Writing Helios drivers in the Mercury driver environment April 8, 2023 on Drew DeVault's blog

Helios is a microkernel written in the Hare programming language and is part of the larger Ares operating system. You can watch my FOSDEM 2023 talk introducing Helios on PeerTube.

Let’s take a look at the new Mercury driver development environment for Helios.

As you may remember from my FOSDEM talk, the Ares operating system is built out of several layers which provide progressively higher-level environments for an operating system. At the bottom is the Helios microkernel, and today we’re going to talk about the second layer: the Mercury environment, which is used for writing and running device drivers in userspace. Let’s take a look at a serial driver written against Mercury and introduce some of the primitives used by driver authors in the Mercury environment.
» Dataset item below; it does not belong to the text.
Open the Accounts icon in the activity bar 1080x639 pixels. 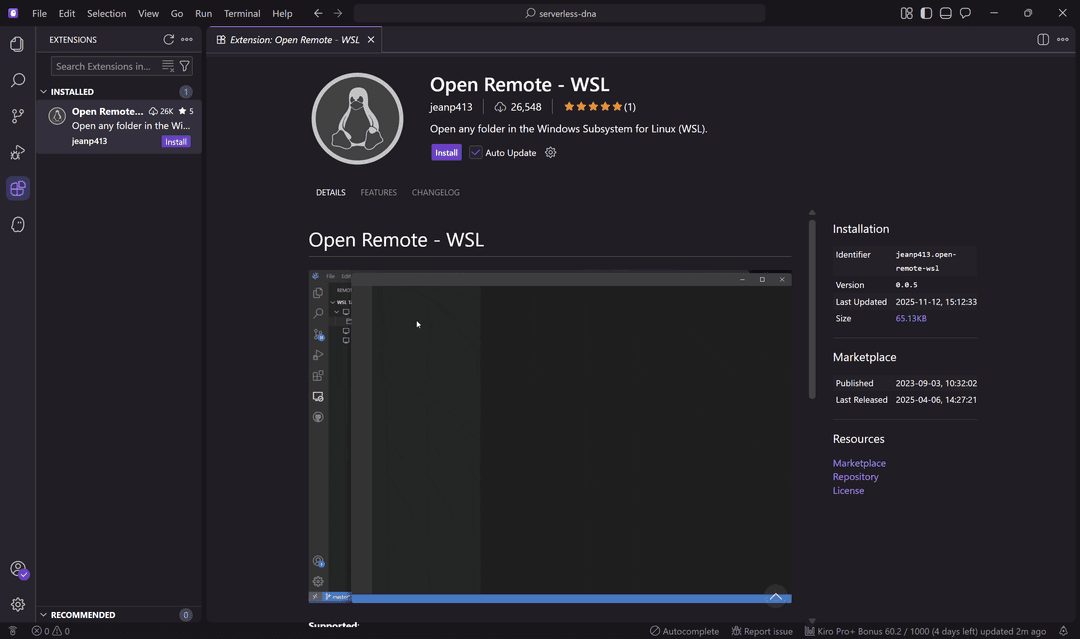tap(18, 570)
Drivers for Mercury are written as normal ELF executables with an extra section called .manifest, which includes a file similar to the following (the provided example is for the serial driver we’ll be examining today):

[driver]
name=pcserial
desc=Serial driver for x86_64 PCs

[capabilities]
0:ioport = min=3F8, max=400
1:ioport = min=2E8, max=2F0
2:note = 
3:irq = irq=3, note=2
4:irq = irq=4, note=2
_:cspace = self
_:vspace = self
_:memory = pages=32

[services]
devregistry=

Helios uses a capability-based design, in which access to system resources (such as I/O ports, IRQs, or memory) is governed by capability objects. Each process has a capability space, which is a table of capabilities assigned to that process, and when performing operations (such as writing to an I/O port) the user provides the index of the desired capability in a register when invoking the appropriate syscall.

The manifest first specifies a list of capabilities required to operate the serial port. It requests, assigned static capability addresses, capabilities for the required I/O ports and IRQs, as well as a notification object which the IRQs will be delivered to. Some capability types, such as I/O ports, have configuration parameters, in this case the minimum and maximum port numbers which are relevant. The IRQ capabilities require a reference to a notification as well.
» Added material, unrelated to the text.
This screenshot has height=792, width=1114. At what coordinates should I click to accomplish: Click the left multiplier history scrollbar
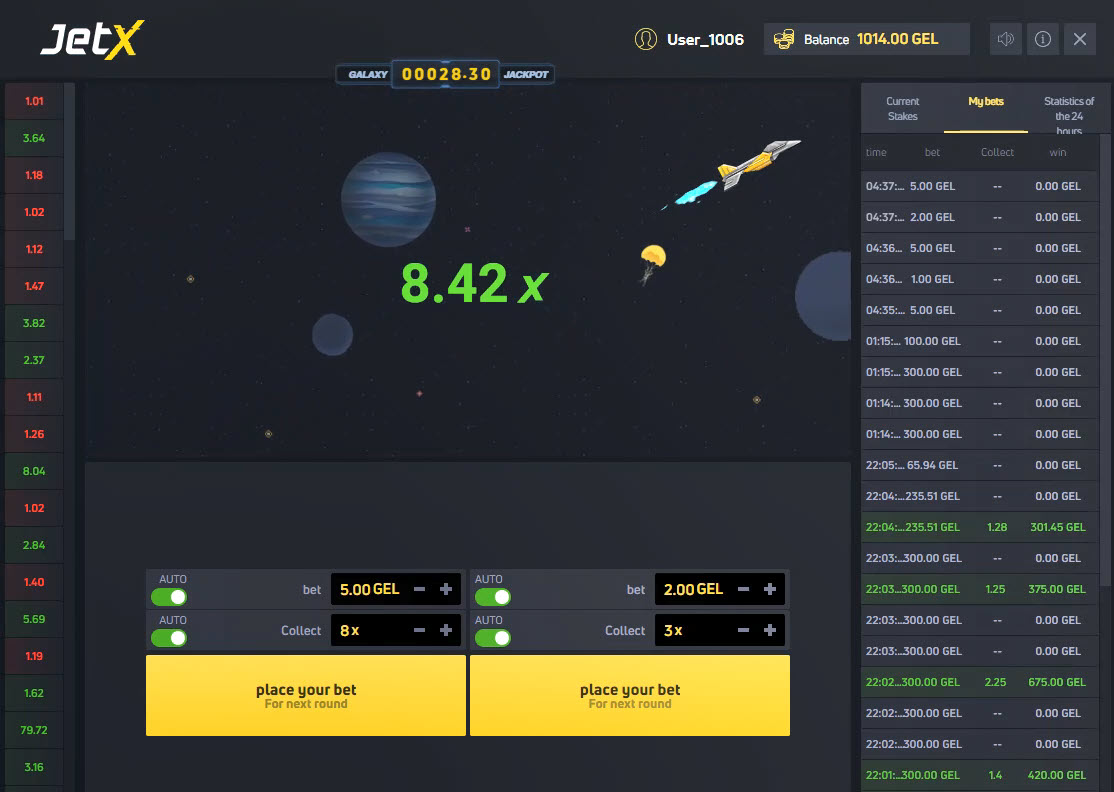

Limiting access to these capabilities provides very strong isolation between device drivers. On a monolithic kernel like Linux, a bug in the serial driver could compromise the entire system, but a vulnerability in our driver could, at worst, write garbage to your serial port. This model also provides better security than something like OpenBSD’s pledge by declaratively specifying what we need and nothing else.

Following the statically allocated capabilities, we request our own capability space and virtual address space, the former so we can copy and destroy our capabilities, and the latter so that we can map shared memory to perform reads and writes for clients. We also request 32 pages of memory, which we use to allocate page tables to perform those mappings; this will be changed later. These capabilities do not require any specific address for the driver to work, so we use “_” to indicate that any slot will suit our needs.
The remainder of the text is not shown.